--- WHAT THE TASK ASKS ---
Exact copies of all the records are to be printed.

--- SUPPLIED MATERIAL ---
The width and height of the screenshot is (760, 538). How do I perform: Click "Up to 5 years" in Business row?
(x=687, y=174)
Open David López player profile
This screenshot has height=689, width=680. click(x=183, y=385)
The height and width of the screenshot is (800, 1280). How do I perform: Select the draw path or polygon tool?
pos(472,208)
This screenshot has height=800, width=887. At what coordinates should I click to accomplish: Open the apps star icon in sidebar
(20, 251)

--- RESPONSE AREA ---
The width and height of the screenshot is (760, 538). How do I perform: Click "Up to 5 years" in Business row?
(x=687, y=174)
Open David López player profile
This screenshot has height=689, width=680. click(x=183, y=385)
The height and width of the screenshot is (800, 1280). How do I perform: Select the draw path or polygon tool?
pos(472,208)
This screenshot has height=800, width=887. At what coordinates should I click to accomplish: Open the apps star icon in sidebar
(20, 251)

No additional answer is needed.